Sunday, October 7, 2012

Apple Crisp

Two Apple Crisps in dish with cream
Traditional and Updated Crisps

Recipe by Mom, Fannie Farmer, and Robin


Of all the seasons, autumn makes me most nostalgic for my mother. It’s the season she died, and also the season in which she seemed most alive. She loved the variety of New England seasons, but the crispness of fall days invigorated her and inspired her to activity. When I was young, she’d take my sister and I to local farms for apples and fresh-pressed cider. We’d visit the farm animals and perhaps pick out a few pumpkins or some Indian corn to decorate at home. Once she bought us tiny woven cornucopias filled with mini candies.

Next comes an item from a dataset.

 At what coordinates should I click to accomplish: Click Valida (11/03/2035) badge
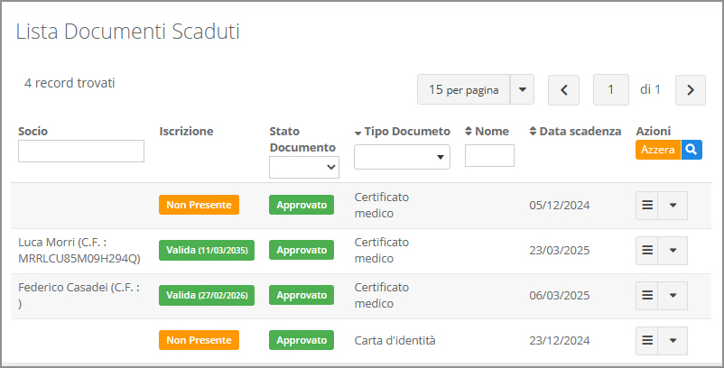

My memories of those times are surrounded with the golden glow of October sun in an unbelievably deep blue sky.

Basket of Apples with Spots
Organic Apples, Complete with Spots
After the long, hot, humid summer, October’s bright cool days inspired my Mom, like many of us, to cook more. Warming stews with garden tomatoes, applesauce, and pumpkin pie were standards. And there was my favorite, apple crisp. I’ve wanted to recreate this for some time. She allowed me to make it myself once when I was young, helping me a bit with cutting up the apples. Luckily she loaned me her 1945 edition of the Boston Cooking School Cookbook only a few days before she died, so I have her original recipe.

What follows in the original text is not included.